===== Provided passage =====

A 3-4L starter is pretty common for a ~23L lager. I used a 3.5L on the one currently in my fermenter.


----------



## RobjF (15/7/13)

RelaxedBrewer said:


> A 3-4L starter is pretty common for a ~23L lager. I used a 3.5L on the one currently in my fermenter.


How long does it normally take you to step you starter up to 3.5l relaxed brewer??


----------



## RelaxedBrewer (15/7/13)

If I am using a fresh pack of yeast, I usually make a 2L starter then bump it up to 4L 2-3 days later. Ready to go in a total of 4-6 days.
You should be able to get away with brewing on saturday if you make the starter now 

(I keep 500ml of my starters to use as my stored yeast for my next batch, that way I don't need to collect and wash the yeast)


----------



## manticle (15/7/13)

For lagers, I run off 6-8 litres of wort to a starter vessel (stainless pot) and pitch my smack pack in that when it is chilled to about 10.
Pitch when active into the remaining chilled wort.
I do similarly for big belgians now (not the temp, just the starter size) - made easily possible by being a no chiller.


----------



## RobjF (16/7/13)

RelaxedBrewer said:


> If I am using a fresh pack of yeast, I usually make a 2L starter then bump it up to 4L 2-3 days later. Ready to go in a total of 4-6 days.
> You should be able to get away with brewing on saturday if you make the starter now
> 
> (I keep 500ml of my starters to use as my stored yeast for my next batch, that way I don't need to collect and wash the yeast)


Do you use a stir plate? Also when you bump up to 4 l do you chill the first 2l and then decant the wort of and pitch into a fresh 4 l wort or pour your 2 l starter onto another 2 l wort?

Cheers rob.


----------



## RobjF (16/7/13)

Also never made a lager starter before. Should I been putting it in my brewing fridge and making it at 10c??


----------



## manticle (16/7/13)

=====

→ **Directions**:
1. Answer the following questions using the forum thread on lager starters.
(a) What starter size is described as pretty common for a ~23L lager?
(b) How much of each starter does RelaxedBrewer keep to use as stored yeast for the next batch?
(c) How many litres of wort does manticle run off to a starter vessel for lagers?
2. Output the portion of the forum thread on lager starters starting with "## manticle (15/7/13)" and going on through "to about 10.".
3. Write the next part of the forum thread on lager starters, carrying it on from its final line.
The collected data that follows is separate material, distinct from the forum thread on lager starters.

===== Available data =====

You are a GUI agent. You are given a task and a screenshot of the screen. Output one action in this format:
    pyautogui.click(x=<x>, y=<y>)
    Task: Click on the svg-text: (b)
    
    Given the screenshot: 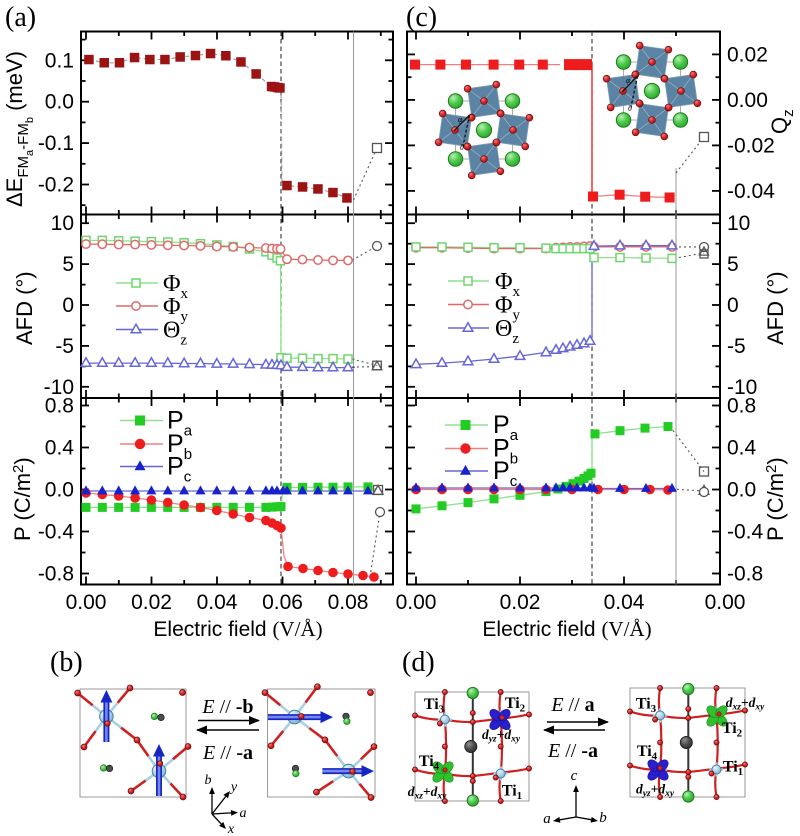 What is the action you would take?
    pyautogui.click(x=66, y=662)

=====

→ **Exercise results**:
1.
(a) A 3-4L starter.
(b) 500ml.
(c) 6-8 litres.

2.
## manticle (15/7/13)

For lagers, I run off 6-8 litres of wort to a starter vessel (stainless pot) and pitch my smack pack in that when it is chilled to about 10.

3.
Depends how you wish to use it. If decanting and using the slurry, ferment warm and aerate constantly. If pitching the lot when active, ferment cool and avoid aeration after fermentation starts.


----------



## BeerNess (16/7/13)

The yeast calc on mrmalty.com is the easiest to understand that I've found and it will calculate in litres and Celsius.


----------



## RelaxedBrewer (16/7/13)

Basically what manticle said. 

I leave mine at room temperature and aerate by shaking/swirling for faster healthier fermentation and decant off most off the beer.
I don't have a stir plate.


----------



## RobjF (16/7/13)

I'm going to do that too as this is how I have made all my previous starters so I'm going to stick to what I know. You wait until fermentation is finished in the 2l and then pour off beer and add slurry to a 4l wort to expand?


----------



## citizensnips (16/7/13)

You put the 2L starter in your fridge to settle the yeast down to the bottom. You then pour the liquid above it out of the jar in one motion (so to not stir the yeast up), you then should have about an inch or 2 or slurry which you swirl up and pour into your main batch of wort when it's at the correct pitching temp. That is unless if your doing a stepped starter which in that case leave the slurry in the bottom, cook up some malt extract, cool it down and pour on top of slurry when at a reasonable temp


----------



## RelaxedBrewer (16/7/13)

RobjF said:


> I'm going to do that too as this is how I have made all my previous starters so I'm going to stick to what I know. You wait until fermentation is finished in the 2l and then pour off beer and add slurry to a 4l wort to expand?


If my understanding is correct, active fermentation is not that important in a yeast starter. Most of the yeast reproduction occurs in the adaptation phase (lag time). Once the yeast begin to actively ferment the wort they have already done the majority of their reproduction. I use the signs of aggressive active fermentation as a signal that the starter is ready to be pitched or stepped up.

Some people recommend cold crashing the starter to help pitch a larger quantity of yeast slurry. Other people say that cold crashing can stress the yeast and recommend against it. I have done both and made good beer both ways.

RB


----------



## RobjF (16/7/13)

Cool rb. 
Thinking I will set the 2l starter off and when it is going well will chill and pitch into 4l will let this ferment out chill pour off and pitch into beer. Think I will take some slurry of prior to pitching and keep like you said for my next batch rather than having to clean the cake up and harvest that way.


----------



## citizensnips (16/7/13)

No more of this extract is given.